* _PROBLEM REQUIREMENTS_
Could you copy exactly the lines from the one containing "Where should I click to: Click the brown" through the last line of the records, leaving out every picture?
===== THE DATA =====
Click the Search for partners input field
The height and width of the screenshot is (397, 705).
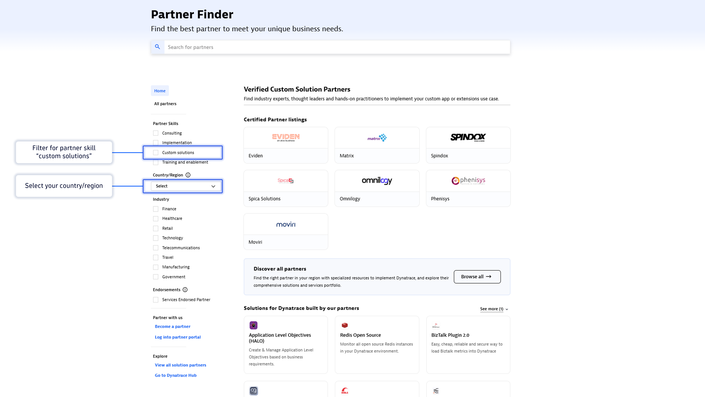(x=328, y=47)
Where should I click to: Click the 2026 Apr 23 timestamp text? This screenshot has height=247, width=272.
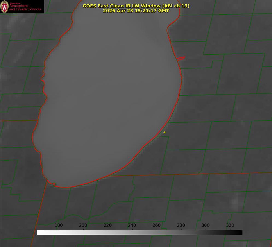point(136,11)
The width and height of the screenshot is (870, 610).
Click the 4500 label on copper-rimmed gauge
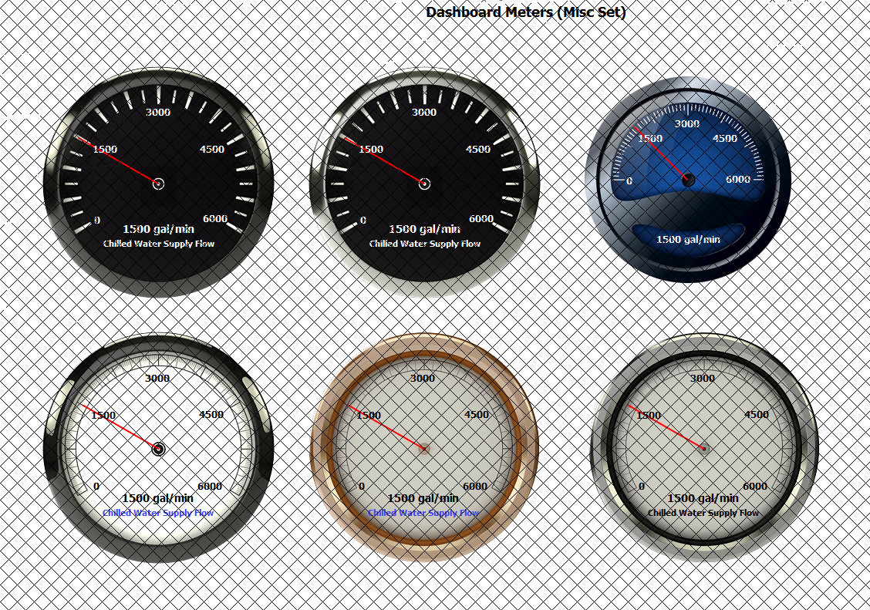[477, 415]
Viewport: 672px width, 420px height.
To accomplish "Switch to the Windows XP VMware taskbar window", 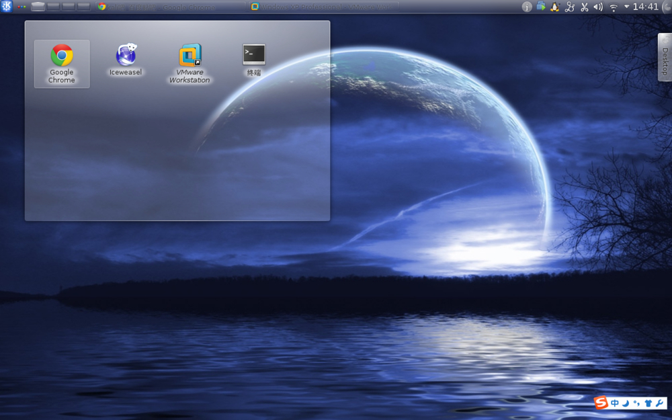I will (323, 7).
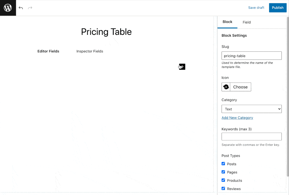
Task: Click the Slug input field
Action: click(251, 56)
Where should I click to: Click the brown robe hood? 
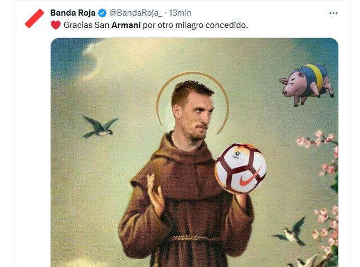point(181,151)
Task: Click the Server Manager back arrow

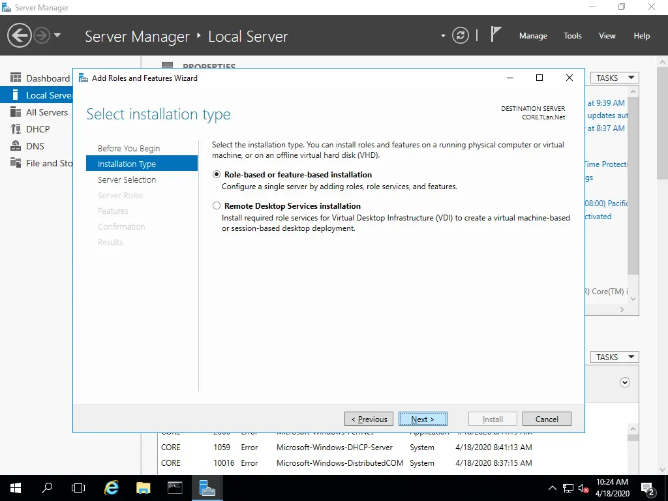Action: click(20, 35)
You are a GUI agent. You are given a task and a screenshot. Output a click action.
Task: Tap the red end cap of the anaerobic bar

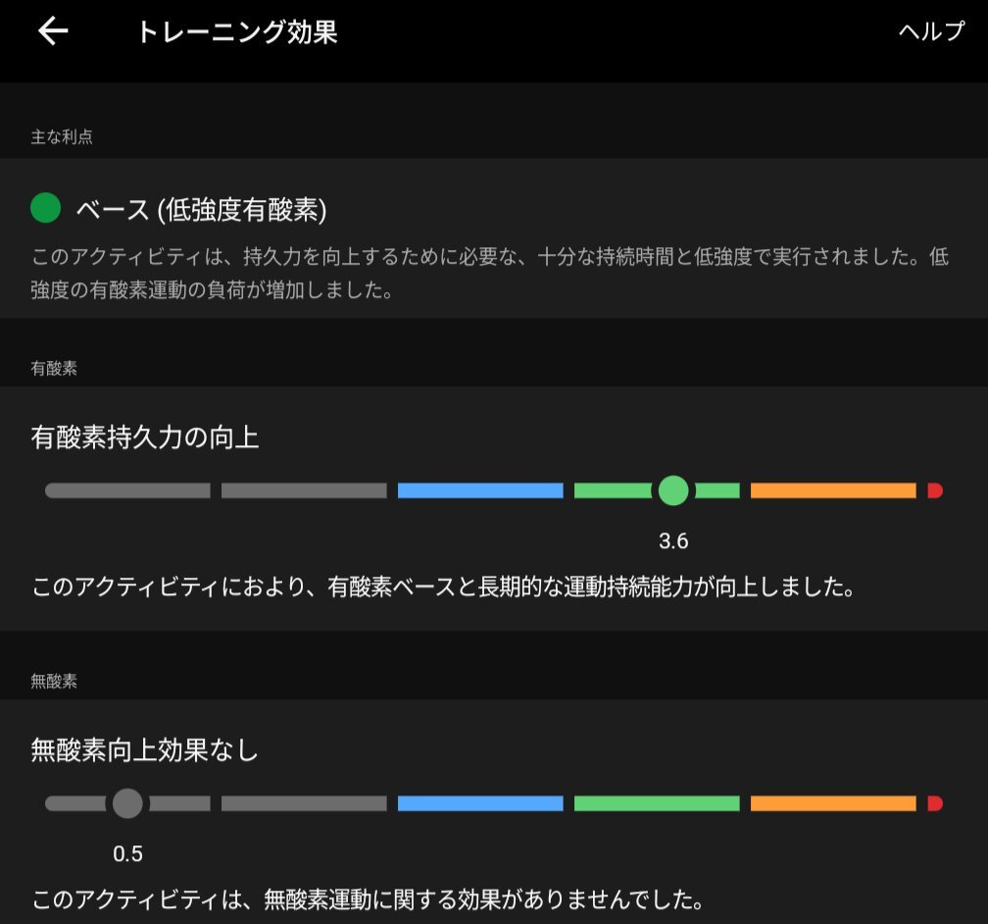(x=934, y=804)
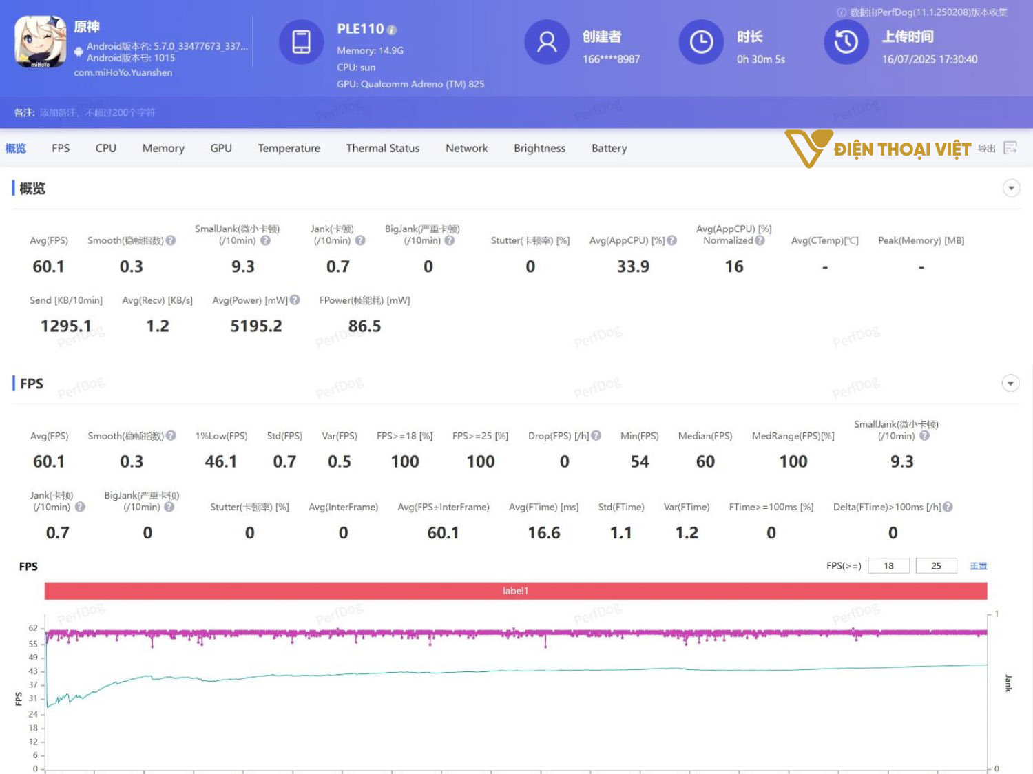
=====
* _RESPONSE_
Where should I click to: Click the brown robe hood? 
point(181,151)
Task: Click the Server Manager back arrow

Action: click(20, 35)
You are a GUI agent. You are given a task and a screenshot. Output a click action.
Task: Tap the red end cap of the anaerobic bar

(x=934, y=804)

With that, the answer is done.